Top of TEXT PASSAGE

ModelActive / total paramsContextNotes
Scout17B / 109B (16 experts)10M tokensFits a single server GPU with 4/8-bit quantisation
Maverick17B / 400B (128 experts)1M tokensThe assistant workhorse; BF16 and FP8
Behemoth288B / ~2T (16 experts)Teacher model; remained in training

All use a mixture-of-experts design — one expert is always active for general knowledge, with others selected per token — which is what lets Scout deliver a 10M-token context on accessible hardware (Meta). Scout was pretrained on ~40 trillion tokens and Maverick on ~22 trillion, of multimodal data.

Benchmark performance

At its April 2025 release, Meta reported that Llama 4 Maverick beat GPT-4o and Gemini 2.0 Flash across a range of widely-reported benchmarks and matched DeepSeek v3 on reasoning and coding at less than half the active parameters, while Scout outperformed Gemma 3, Gemini 2.0 Flash-Lite and Mistral 3.1 (Meta, TechTalks).

A credibility caveat: Meta’s then-Chief AI Scientist Yann LeCun later alleged that the GenAI team had “fudged” some Llama 4 benchmark results — an unverified claim, but one that contributed to Zuckerberg’s loss of confidence in the team and the subsequent reorganisation (see the Meta provider page). Either way, the open frontier has since moved well ahead — models like DeepSeek V4 now lead on open-weight capability — so Llama 4’s draw today is its licence-able weights and Scout’s enormous context, not raw benchmark standing. See best AI models.

Licence and access

Llama 4 is open weights, but not Apache 2.0. The Llama 4 Community License allows free download, self-hosting, fine-tuning and commercial use, but with practical obligations and a 700-million-monthly-active-user threshold above which a separate licence from Meta is required (Royfactory) — a meaningful distinction from the fully-permissive licences on gpt-oss, Gemma 4 or DeepSeek.

The weights are on Hugging Face and llama.com, with hosting across the major clouds and inference providers. Scout fits on a single server-grade GPU; Maverick ships in BF16 and FP8.

Bottom of TEXT PASSAGE
Top of PROVIDED MATERIAL

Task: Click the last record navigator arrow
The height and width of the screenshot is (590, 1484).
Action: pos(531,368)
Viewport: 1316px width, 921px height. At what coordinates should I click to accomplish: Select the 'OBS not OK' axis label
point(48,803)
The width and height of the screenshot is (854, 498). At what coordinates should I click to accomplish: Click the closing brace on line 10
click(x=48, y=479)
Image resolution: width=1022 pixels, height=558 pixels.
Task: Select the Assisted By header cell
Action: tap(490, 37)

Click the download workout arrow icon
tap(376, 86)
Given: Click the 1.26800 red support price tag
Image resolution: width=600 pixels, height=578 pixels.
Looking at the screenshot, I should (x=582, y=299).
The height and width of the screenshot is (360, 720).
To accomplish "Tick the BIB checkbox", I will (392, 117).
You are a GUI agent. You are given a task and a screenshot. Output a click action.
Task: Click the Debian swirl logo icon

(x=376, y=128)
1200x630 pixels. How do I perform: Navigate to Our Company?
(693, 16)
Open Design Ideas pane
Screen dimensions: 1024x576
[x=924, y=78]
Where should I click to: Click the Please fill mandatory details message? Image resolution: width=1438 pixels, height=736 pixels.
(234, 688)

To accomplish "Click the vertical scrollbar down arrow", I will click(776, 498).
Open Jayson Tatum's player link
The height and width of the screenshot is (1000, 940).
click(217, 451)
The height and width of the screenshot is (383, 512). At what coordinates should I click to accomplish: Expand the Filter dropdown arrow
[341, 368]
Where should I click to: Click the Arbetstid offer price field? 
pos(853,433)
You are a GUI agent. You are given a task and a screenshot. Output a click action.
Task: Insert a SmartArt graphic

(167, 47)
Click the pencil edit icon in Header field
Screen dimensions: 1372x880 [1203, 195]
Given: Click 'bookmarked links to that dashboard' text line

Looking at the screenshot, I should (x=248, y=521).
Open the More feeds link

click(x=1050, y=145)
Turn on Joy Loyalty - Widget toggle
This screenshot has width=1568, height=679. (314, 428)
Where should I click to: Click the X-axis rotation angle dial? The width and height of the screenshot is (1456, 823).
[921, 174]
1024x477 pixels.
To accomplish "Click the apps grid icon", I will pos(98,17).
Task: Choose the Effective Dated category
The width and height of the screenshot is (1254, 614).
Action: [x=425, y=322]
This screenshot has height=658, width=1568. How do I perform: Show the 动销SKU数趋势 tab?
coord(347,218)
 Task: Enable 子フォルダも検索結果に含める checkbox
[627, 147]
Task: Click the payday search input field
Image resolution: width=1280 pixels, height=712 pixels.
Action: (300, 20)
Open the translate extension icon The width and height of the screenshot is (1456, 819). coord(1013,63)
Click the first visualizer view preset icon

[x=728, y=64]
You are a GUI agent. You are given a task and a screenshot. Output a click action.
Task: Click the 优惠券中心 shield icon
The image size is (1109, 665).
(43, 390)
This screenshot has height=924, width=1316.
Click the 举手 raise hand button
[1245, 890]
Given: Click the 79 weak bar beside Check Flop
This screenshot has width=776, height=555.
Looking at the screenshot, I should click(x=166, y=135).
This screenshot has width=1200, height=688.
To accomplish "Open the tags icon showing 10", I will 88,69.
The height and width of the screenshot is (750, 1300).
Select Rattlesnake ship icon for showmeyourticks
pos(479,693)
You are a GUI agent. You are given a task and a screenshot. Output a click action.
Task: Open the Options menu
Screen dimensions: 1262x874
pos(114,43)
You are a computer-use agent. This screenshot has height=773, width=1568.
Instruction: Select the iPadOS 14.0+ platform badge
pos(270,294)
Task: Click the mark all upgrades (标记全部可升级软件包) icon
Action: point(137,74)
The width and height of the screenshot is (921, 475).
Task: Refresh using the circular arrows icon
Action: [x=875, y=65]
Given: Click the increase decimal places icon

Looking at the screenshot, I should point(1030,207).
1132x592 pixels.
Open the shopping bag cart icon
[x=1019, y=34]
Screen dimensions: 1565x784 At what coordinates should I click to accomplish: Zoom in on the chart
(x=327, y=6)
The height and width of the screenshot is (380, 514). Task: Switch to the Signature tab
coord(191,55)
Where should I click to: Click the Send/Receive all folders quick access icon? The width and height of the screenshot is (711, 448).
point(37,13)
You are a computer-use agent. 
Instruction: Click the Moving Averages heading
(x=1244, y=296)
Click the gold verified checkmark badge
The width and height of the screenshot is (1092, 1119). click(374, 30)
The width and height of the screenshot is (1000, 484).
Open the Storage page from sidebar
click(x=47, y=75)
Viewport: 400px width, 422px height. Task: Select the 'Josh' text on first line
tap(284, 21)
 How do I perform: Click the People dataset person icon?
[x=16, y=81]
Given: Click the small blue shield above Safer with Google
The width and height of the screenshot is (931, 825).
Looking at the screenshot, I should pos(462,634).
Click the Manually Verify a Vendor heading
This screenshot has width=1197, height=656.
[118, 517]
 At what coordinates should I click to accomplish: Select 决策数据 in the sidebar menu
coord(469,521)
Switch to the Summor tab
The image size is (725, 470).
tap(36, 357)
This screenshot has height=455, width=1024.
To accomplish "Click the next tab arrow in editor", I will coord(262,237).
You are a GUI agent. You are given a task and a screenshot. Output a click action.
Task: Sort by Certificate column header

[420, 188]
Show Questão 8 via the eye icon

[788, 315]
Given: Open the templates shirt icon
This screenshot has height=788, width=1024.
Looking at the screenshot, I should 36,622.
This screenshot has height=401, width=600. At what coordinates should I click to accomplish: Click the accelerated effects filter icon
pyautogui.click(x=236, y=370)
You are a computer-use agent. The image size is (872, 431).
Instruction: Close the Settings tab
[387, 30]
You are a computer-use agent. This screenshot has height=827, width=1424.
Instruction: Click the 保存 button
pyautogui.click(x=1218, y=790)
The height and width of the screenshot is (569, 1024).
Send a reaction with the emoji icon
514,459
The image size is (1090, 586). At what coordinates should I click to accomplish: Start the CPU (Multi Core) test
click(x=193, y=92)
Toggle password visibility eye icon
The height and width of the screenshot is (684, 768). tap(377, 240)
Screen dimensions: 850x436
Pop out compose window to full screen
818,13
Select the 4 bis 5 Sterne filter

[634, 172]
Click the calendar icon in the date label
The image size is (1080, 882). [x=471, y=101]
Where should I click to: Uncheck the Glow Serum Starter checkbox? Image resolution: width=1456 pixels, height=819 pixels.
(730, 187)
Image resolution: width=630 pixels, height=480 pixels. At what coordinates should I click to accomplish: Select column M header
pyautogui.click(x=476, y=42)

Bottom of PROVIDED MATERIAL

** INSTRUCTIONS **
a) In the Llama 4 passage, write out everything from "Benchmark performance" down to "3.1 (Meta, TechTalks).", word for word.
b) Using the Llama 4 passage, decide whether each statement agrees with it, and back each yes or no with the deciding words from the passage: (i) Scout was pretrained on about 40 trillion tokens. (ii) Llama 4 is released under the Apache 2.0 license. (iii) Maverick ships in BF16 and FP8.

** SOLUTIONS BELOW **
a)
Benchmark performance

At its April 2025 release, Meta reported that Llama 4 Maverick beat GPT-4o and Gemini 2.0 Flash across a range of widely-reported benchmarks and matched DeepSeek v3 on reasoning and coding at less than half the active parameters, while Scout outperformed Gemma 3, Gemini 2.0 Flash-Lite and Mistral 3.1 (Meta, TechTalks).

b)
(i) Yes: "Scout was pretrained on ~40 trillion tokens"
(ii) No: "Llama 4 is open weights, but not Apache 2.0."
(iii) Yes: "Maverick ships in BF16 and FP8."